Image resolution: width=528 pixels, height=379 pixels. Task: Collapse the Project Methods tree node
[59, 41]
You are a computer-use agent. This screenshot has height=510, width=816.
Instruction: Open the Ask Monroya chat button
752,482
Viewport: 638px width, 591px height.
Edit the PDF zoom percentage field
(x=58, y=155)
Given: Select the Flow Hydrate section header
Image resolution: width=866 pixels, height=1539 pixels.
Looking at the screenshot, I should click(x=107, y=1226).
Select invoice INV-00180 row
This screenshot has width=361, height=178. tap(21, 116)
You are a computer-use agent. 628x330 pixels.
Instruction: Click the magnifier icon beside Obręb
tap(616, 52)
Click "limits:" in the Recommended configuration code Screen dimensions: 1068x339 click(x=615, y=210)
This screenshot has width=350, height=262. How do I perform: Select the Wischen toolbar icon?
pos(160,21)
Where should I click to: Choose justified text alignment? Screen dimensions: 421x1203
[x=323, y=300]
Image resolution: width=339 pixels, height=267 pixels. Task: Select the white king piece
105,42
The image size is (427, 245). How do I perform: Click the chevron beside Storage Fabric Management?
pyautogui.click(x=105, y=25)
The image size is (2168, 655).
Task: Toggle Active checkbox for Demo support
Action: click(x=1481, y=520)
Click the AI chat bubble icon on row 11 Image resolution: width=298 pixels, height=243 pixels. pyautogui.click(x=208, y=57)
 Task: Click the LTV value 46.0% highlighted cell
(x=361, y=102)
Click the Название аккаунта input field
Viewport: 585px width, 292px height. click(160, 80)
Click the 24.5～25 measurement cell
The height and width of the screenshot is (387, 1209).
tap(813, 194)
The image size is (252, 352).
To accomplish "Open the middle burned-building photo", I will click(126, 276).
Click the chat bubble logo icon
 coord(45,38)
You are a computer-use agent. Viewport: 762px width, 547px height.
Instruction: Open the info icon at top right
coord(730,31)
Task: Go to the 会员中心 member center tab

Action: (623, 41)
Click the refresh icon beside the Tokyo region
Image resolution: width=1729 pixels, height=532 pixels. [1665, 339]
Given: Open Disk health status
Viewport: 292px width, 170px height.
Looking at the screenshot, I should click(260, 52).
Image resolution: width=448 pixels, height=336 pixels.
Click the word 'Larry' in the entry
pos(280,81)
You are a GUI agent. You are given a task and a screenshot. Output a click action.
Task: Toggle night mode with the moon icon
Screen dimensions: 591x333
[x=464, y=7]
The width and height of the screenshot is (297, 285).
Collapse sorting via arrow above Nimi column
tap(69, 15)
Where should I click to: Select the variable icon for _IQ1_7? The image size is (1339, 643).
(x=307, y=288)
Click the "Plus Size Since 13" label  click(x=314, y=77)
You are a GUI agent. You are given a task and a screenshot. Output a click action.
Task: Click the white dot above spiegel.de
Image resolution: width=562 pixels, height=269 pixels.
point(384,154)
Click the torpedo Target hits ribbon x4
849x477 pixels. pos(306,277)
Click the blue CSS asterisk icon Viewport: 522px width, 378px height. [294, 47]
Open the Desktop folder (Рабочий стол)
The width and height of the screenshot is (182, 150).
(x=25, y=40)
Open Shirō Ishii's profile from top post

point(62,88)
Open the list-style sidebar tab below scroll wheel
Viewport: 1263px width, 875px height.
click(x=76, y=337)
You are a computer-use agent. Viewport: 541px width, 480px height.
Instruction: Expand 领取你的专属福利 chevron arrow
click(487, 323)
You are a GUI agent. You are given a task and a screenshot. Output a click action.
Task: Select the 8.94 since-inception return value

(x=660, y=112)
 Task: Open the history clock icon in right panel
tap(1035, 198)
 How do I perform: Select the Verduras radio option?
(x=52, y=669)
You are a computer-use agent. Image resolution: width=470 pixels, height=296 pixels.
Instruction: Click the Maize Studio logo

» **WHAT IS REQUIRED**: One inclusive range is required: first line of the data through the line containing "Given: Open Disk health status". Set it down exactly and output nothing else.

» **ANSWER BELOW**:
Image resolution: width=528 pixels, height=379 pixels. Task: Collapse the Project Methods tree node
[59, 41]
You are a computer-use agent. This screenshot has height=510, width=816.
Instruction: Open the Ask Monroya chat button
752,482
Viewport: 638px width, 591px height.
Edit the PDF zoom percentage field
(x=58, y=155)
Given: Select the Flow Hydrate section header
Image resolution: width=866 pixels, height=1539 pixels.
Looking at the screenshot, I should click(x=107, y=1226).
Select invoice INV-00180 row
This screenshot has width=361, height=178. tap(21, 116)
You are a computer-use agent. 628x330 pixels.
Instruction: Click the magnifier icon beside Obręb
tap(616, 52)
Click "limits:" in the Recommended configuration code Screen dimensions: 1068x339 click(x=615, y=210)
This screenshot has width=350, height=262. How do I perform: Select the Wischen toolbar icon?
pos(160,21)
Where should I click to: Choose justified text alignment? Screen dimensions: 421x1203
[x=323, y=300]
Image resolution: width=339 pixels, height=267 pixels. Task: Select the white king piece
105,42
The image size is (427, 245). How do I perform: Click the chevron beside Storage Fabric Management?
pyautogui.click(x=105, y=25)
The image size is (2168, 655).
Task: Toggle Active checkbox for Demo support
Action: click(x=1481, y=520)
Click the AI chat bubble icon on row 11 Image resolution: width=298 pixels, height=243 pixels. pyautogui.click(x=208, y=57)
 Task: Click the LTV value 46.0% highlighted cell
(x=361, y=102)
Click the Название аккаунта input field
Viewport: 585px width, 292px height. click(160, 80)
Click the 24.5～25 measurement cell
The height and width of the screenshot is (387, 1209).
tap(813, 194)
The image size is (252, 352).
To accomplish "Open the middle burned-building photo", I will click(126, 276).
Click the chat bubble logo icon
 coord(45,38)
You are a computer-use agent. Viewport: 762px width, 547px height.
Instruction: Open the info icon at top right
coord(730,31)
Task: Go to the 会员中心 member center tab

Action: (623, 41)
Click the refresh icon beside the Tokyo region
Image resolution: width=1729 pixels, height=532 pixels. [1665, 339]
Given: Open Disk health status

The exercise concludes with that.